The Middle East is an area which carries many stereotypes and myths. Before doing business in the Middle East it is imperative to learn about areas such as business culture, business etiquette, meeting protocol and negotiation techniques. Through such knowledge stereotypes are broken and barriers to communication reduced.

When doing business in the Middle East, it is wise to bear in mind the great diversity within the region. However, a common religion, language and culture make the highlighting of general traits and features for the region valid.

One cannot talk about the Middle East in a cultural sense without mentioning Islam. Islam permeates all levels of society. It provides guidance, values and rules for personal life, community relations and ways of doing business.

Muslims are obliged to pray five times a day. Prayer times are announced by the mosques using the call to prayer (azan). Not all Muslims go to the mosque. Some pray at home or in the office. Daily routines, appointments and meetings must be fitted in appropriately around prayer times. Friday is the day for congregational prayers and it is obligatory for all males to attend.

Avoid trying to do business in the Middle East during the month of Ramadan. Muslims fast from dawn till dusk which involves refraining from eating, drinking or smoking. During business hours general activity is reduced depending on the nature of the company or organisation.

There are two major festivals of note. Eid al-Fitr follows Ramadan and Eid al-Adha follows the annual pilgrimage. These holidays last approximately three days although it is not uncommon for the government to extend these. It is best to avoid doing business on or near the two Eids.
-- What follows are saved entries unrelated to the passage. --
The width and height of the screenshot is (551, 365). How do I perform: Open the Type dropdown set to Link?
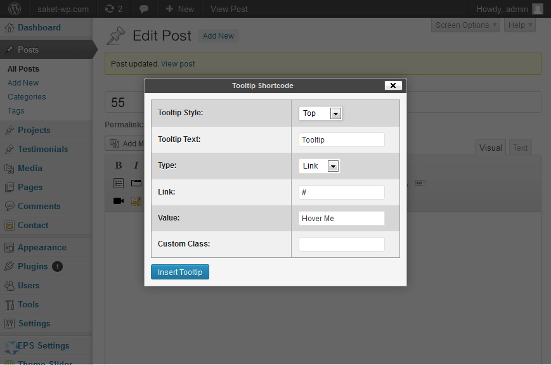pyautogui.click(x=319, y=166)
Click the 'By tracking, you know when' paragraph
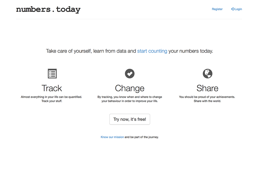 129,97
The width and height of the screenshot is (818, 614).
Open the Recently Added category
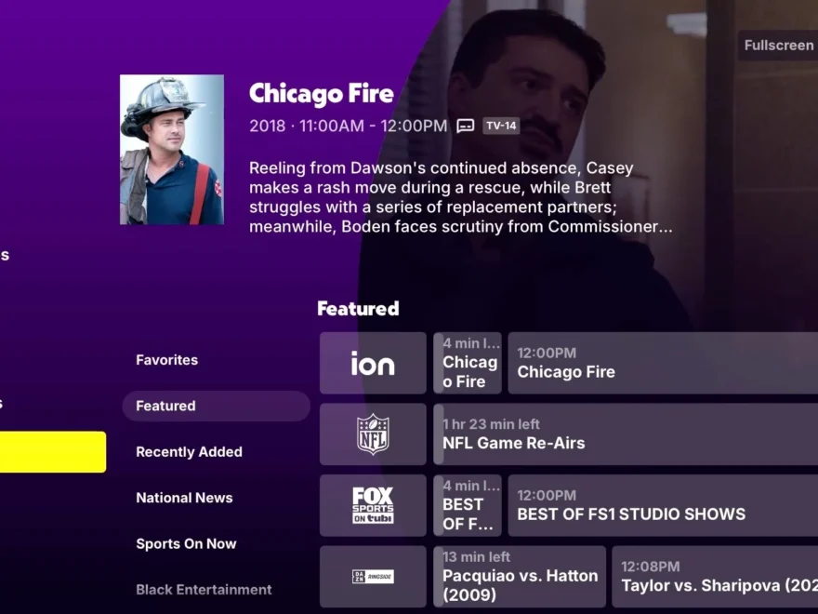pyautogui.click(x=189, y=451)
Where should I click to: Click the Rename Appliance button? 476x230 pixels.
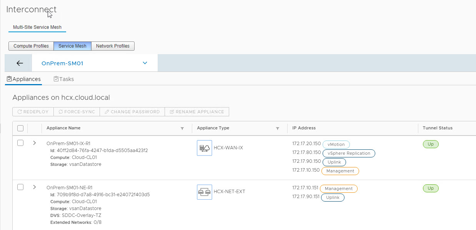point(197,112)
The roles of men and women are far more defined in the Arab culture. Interaction between the sexes is still frowned upon in certain arenas. However, when doing business in the Middle East, it is not uncommon to come across women. If you are introduced to a woman as a male, it is advisable to wait and see if a hand is extended. If it is not, then do not try to shake hands. Avoid touching and prolonged eye contact with women.

Many Westerners that have lived or worked in the Middle East might use the words chaotic, disorganised and frustrating when discussing doing business there. Although this is a matter of perception, it is true that business runs on very different tracks to business in the West.

The Arabs do not separate professional and personal life. Doing business revolves much more around personal relationships, family ties, trust and honour. There is a tendency to prioritise personal matters above all else. It is therefore crucial that business relationships are built on mutual friendship and trust.

A consequence of this mentality is the system known as 'wasta'. If you have friends or contacts in the right places then rules can be bent or things done more quickly. The system works on the basis that favours are reciprocated and never forgotten. Although it may seem biased, it is something that should be exploited when doing business in the Middle East.

The Middle Eastern culture places more value on someone's word as opposed to a written agreement. A person's word is connected to their honour. Contracts are viewed as memorandums of understanding rather than binding, fixed agreements. Be sure to promise only things you can deliver. Failure to do so will result in loss of honour.